Mas ó, uma coisa eu te dou razão: a gente tá tão vidrado em catalogar os erros dele que esquece que ele já mostrou lampejos de virar esse jogo. Lembra daquele pega com o Medvedev em Roma há um ano? O russo tava com aquele visual de "vou mostrar quem é o dono da quadra", mas o Hubs simplesmente encarou e saiu sacando que nem um canhão. E sabe o que mais? Ele não trancou não — pelo contrário, a galera da torcida nem acreditava no que tava vendo.
Então, sim: ele some quando a pressão fica alta demais, não tem jeito. Mas também não é que ele seja sempre assim não — a gente só lembra muito mais dos erros do que daqueles dias em que ele aparece e manda ver. E isso, meu amigo, é que dói mais: saber que ele tem a capacidade, mas na hora H, a coisa trava. Agora, a pergunta que fica no ar é a mesma que eu fiz pro meu parceiro depois daquele torneio amador: quantas vezes a gente precisa ver um jogador tropeçar pra finalmente entender que o problema não é a qualidade técnica, mas sim a cabeça?
Faço minhas próprias tabelas toda rodada 📊
Olha só, pessoal, a gente tá aqui discutindo como se fosse aquela reunião de condomínio depois que o síndico não consertou o elevador — todo mundo tem uma teoria, mas ninguém sai com a solução debaixo do braço.

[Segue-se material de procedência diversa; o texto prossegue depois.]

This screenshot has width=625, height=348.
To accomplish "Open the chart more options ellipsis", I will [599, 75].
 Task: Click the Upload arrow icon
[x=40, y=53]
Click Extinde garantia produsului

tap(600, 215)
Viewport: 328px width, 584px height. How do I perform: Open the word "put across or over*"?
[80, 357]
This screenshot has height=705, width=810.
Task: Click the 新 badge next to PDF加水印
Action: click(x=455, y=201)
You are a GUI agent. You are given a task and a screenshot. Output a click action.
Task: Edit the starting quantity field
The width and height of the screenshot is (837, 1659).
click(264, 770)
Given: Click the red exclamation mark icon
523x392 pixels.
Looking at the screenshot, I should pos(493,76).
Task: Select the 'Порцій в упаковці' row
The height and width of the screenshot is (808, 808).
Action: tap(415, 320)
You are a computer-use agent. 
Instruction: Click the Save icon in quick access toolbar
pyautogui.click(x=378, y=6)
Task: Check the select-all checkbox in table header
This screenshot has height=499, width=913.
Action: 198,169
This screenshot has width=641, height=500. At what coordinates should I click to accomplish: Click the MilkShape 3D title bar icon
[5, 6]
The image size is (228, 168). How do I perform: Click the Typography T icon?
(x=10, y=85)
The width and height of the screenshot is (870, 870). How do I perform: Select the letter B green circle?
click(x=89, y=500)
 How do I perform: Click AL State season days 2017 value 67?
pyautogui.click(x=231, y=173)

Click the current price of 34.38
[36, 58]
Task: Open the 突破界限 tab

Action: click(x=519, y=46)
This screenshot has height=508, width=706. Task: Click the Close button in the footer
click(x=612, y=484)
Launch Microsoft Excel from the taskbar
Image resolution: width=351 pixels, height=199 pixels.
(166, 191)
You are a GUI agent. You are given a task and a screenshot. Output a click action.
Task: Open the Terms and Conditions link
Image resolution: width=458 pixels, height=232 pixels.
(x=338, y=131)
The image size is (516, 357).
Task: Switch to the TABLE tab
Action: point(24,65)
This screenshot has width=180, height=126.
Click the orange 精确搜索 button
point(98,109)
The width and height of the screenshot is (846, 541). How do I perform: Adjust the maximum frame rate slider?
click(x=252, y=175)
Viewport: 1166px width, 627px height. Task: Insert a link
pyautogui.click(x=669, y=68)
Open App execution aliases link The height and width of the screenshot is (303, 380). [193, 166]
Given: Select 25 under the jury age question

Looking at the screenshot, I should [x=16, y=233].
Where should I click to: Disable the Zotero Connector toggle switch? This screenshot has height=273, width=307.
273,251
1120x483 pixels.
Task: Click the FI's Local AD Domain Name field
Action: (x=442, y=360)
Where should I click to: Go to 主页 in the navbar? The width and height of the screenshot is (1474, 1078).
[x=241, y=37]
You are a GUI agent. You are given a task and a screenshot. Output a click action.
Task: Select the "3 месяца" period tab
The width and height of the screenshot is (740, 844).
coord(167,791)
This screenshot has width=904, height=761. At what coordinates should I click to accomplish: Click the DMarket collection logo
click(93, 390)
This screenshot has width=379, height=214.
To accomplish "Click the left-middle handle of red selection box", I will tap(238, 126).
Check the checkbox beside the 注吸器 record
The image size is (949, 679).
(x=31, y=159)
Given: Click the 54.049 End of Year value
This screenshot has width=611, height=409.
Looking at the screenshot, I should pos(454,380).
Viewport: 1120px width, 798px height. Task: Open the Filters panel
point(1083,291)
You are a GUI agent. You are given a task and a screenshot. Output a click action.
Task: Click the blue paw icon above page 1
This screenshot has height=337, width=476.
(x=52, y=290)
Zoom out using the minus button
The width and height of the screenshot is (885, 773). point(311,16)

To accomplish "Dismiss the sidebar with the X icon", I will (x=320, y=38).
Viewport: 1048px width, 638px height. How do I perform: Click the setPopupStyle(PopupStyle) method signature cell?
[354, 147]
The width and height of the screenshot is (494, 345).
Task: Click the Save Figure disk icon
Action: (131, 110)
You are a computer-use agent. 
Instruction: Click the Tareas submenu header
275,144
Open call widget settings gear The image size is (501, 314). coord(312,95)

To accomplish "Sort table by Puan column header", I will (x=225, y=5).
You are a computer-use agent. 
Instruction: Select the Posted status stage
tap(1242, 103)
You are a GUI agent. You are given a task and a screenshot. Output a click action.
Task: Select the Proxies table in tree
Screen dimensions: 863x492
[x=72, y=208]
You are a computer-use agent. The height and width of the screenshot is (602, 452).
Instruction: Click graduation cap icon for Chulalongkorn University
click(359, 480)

O Hubs, na real, tá igual aquele vizinho que tem carro bom, mas sempre estaciona torto quando o fiscal da prefeitura passa: dá pra ver que o potencial tá ali, mas a execução some quando a coisa fica séria.
Aí vocês me perguntam: mas por que ele some justamente quando tá no top 3? Olha, eu até entendo — é igual quando tu ganha aquela promoção no trabalho e, de repente, te jogam num projeto com a diretoria inteira olhando. Todo mundo erra nesse momento, mas o Hubs erra de um jeito que faz a gente segurar o grito. Só que ó, se a gente for comparar com outros caras que também tiveram altos e baixos quando subiram de nível, tipo o Thiem antes de ganhar o US Open ou o Zverev antes das finals do ATP Finals, a gente vê que eles também tropeçaram, mas não da mesma forma. O Thiem vinha com tudo, mesmo perdendo um set ou dois, e o Zverev naquela final contra o Medvedev em 2021 simplesmente ignorou a pressão e jogou igual um louco.
Agora, o Hubs... ele parece que vira um outro jogador. Não é só tropeço não — é como se o tênis dele virasse um esporte diferente. E aí a gente fica naquela: será que é mesmo só mental? Porque se fosse só físico, ele já teria se adaptado, né? Mas a gente tá vendo que mesmo com tempo, ele continua entregando performances que deixam a gente de cabelo em pé — ora brilha, ora some igual espectro.
Eu, pelo menos, prefiro ficar naquela vibe de que ele ainda vai encontrar o caminho. Não adianta a gente sair espalhando que ele é um ghoster não, porque até ontem mesmo ele mostrou que tem o braço pra jogar. Só que agora a pergunta é: quantos shows a gente vai precisar esperar pra ver ele segurar o jogo quando a camisa for do top 3? Ou será que a gente tá cobrando demais de um cara que ainda tá aprendendo a viver com os holofotes?